§ To do: Extract each line of the records below that contains the word "Blauwe".

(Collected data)
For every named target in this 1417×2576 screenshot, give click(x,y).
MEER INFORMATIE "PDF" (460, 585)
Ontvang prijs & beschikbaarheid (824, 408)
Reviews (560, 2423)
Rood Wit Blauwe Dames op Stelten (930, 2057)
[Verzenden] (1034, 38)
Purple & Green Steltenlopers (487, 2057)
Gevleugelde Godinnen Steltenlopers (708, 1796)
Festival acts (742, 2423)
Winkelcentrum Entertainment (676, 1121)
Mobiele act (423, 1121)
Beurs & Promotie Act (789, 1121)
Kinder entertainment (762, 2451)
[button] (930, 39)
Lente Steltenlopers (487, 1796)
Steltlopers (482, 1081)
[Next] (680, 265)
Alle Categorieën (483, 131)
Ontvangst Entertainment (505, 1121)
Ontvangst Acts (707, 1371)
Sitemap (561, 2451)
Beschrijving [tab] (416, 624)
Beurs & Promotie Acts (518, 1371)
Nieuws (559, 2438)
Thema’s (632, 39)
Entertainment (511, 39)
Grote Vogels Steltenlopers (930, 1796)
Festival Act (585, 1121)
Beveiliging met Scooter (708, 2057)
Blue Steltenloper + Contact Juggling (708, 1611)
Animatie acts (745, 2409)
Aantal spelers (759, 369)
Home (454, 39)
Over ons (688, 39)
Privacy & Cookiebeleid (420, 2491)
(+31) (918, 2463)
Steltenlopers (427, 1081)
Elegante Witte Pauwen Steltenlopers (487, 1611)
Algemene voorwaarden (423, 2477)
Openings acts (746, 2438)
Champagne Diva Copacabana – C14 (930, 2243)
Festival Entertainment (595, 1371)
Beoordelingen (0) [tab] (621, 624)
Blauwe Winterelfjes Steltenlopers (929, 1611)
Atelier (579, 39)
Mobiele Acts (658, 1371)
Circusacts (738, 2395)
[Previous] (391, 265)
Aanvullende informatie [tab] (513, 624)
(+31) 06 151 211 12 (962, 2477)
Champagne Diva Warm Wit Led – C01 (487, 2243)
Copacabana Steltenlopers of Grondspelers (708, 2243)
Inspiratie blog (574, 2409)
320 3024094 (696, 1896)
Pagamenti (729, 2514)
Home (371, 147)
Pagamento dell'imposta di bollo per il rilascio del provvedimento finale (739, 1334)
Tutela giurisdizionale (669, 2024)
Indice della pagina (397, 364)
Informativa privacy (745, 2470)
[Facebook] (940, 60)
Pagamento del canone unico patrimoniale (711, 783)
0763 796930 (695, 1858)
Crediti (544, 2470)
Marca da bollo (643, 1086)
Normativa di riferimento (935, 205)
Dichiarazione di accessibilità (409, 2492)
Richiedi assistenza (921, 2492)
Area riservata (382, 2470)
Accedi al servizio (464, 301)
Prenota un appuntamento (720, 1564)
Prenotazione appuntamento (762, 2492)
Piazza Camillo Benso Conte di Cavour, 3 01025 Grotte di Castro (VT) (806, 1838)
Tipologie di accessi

§ Task answer:
Rood Wit Blauwe Dames op Stelten (930, 2057)
Blauwe Winterelfjes Steltenlopers (929, 1611)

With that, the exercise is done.